[Exercise description]:
Exactly the lines from the start of the data below through the line containing "Task: Click the yellow window dot" must be returned, and no others.

[Records from a data collection]
+--

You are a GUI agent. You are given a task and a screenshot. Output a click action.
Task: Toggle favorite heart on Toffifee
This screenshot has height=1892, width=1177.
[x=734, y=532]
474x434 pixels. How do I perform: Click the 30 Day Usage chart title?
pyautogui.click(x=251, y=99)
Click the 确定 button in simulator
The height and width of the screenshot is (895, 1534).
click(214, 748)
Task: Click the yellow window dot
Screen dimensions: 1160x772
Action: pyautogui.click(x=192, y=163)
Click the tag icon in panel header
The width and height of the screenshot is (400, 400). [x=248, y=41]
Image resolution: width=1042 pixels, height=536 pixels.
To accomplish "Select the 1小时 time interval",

+--

[Solution]:
You are a GUI agent. You are given a task and a screenshot. Output a click action.
Task: Toggle favorite heart on Toffifee
This screenshot has height=1892, width=1177.
[x=734, y=532]
474x434 pixels. How do I perform: Click the 30 Day Usage chart title?
pyautogui.click(x=251, y=99)
Click the 确定 button in simulator
The height and width of the screenshot is (895, 1534).
click(214, 748)
Task: Click the yellow window dot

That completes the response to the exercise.